Но можно предположить и другое: он такой, как надо. Для великанов он коротковат, для карликов - слишком длинен. Старые обжоры считают его тощим, старые денди - тучноватым на их изысканный вкус. Шведы, светлые, как солома, назовут его темным; негры - светлым. Короче говоря, это чудище - просто обычный или, вернее, нормальный человек. Быть может, и христианство нормально, а критики его - безумны каждый на свой лад?

Для язычества добродетель - компромисс; для христианства - схватка, столкновение двух, казалось бы, несовместимых свойств. Конечно, на самом деле несовместимости нет; но сочетать их действительно трудно. Возьмем тот ключ, которым мы пользовались, когда говорили о самоубийце, и подумаем о смелости.

Настоящая смелость - почти противоречие: очень сильная любовь к жизни выражается в готовности к смерти. Любящий жизнь свою погубит ее, а ненавидящий сохранит[13]. Это не мистическая абстракция, а бытовой совет морякам и альпинистам; его можно напечатать в путеводителе по Альпам или в строевом уставе. В этом парадоксе - суть мужества, даже самого грубого.

Человек, отрезанный морем, спасется, только если рискнет жизнью. Солдат, окруженный врагами, пробьется к своим только в том случае, если он очень хочет жить и как-то беспечно думает о смерти. Если он только хочет жить - он трус и бежать не решится. Если он только готов умереть - он самоубийца; его и убьют. Он должен стремиться к жизни, яростно пренебрегая ею; смелый любит жизнь, как жаждущий - воду, и пьет смерть, как вино.

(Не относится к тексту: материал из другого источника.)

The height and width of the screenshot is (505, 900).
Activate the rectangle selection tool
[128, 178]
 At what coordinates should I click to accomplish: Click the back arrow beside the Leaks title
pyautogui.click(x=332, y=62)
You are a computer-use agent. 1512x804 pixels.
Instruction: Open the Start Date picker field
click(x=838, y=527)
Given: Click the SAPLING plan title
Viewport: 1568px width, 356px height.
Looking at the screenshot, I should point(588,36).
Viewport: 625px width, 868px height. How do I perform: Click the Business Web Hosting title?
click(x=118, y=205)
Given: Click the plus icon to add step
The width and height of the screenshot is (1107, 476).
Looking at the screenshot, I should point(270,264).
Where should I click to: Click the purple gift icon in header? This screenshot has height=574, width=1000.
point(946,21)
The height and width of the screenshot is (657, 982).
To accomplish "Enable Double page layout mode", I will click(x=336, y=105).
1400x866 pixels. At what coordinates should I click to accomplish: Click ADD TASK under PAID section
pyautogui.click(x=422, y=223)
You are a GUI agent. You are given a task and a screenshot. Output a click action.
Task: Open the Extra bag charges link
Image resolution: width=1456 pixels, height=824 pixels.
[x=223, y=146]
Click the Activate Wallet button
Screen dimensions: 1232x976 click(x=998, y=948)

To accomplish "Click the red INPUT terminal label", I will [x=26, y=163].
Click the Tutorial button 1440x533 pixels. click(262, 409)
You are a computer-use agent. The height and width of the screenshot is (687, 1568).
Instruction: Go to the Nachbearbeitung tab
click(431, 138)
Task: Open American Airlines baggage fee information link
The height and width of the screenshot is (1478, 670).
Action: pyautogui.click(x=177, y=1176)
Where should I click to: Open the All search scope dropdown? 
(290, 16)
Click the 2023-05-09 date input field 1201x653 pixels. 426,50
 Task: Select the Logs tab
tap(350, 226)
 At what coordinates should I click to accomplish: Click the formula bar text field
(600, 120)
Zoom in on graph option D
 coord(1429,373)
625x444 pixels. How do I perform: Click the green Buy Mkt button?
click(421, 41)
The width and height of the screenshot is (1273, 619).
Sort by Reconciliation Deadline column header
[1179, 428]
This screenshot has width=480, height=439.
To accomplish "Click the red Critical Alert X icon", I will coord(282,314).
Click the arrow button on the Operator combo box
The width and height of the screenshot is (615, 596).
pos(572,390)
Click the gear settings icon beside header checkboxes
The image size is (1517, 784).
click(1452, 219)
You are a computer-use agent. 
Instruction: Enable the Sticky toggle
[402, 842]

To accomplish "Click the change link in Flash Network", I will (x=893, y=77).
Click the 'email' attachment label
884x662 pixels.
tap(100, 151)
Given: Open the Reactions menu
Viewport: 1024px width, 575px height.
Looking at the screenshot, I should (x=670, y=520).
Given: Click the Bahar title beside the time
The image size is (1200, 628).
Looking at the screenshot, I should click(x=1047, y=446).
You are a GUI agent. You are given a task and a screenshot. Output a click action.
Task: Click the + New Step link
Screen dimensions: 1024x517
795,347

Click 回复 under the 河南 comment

Ни один философ, мне кажется, не сумел выразить этой романтической и непростой истины; не выразил ее и я. Христианство же сделало больше: оно прочертило границу между ракой святого и страшной могилой самоубийцы - показало, как далеки друг от друга смерть ради смерти и смерть ради жизни. Поэтому и осенила наши копья тайна рыцарства - христианской смелости, презрения к смерти, а не китайской смелости, презрения к жизни.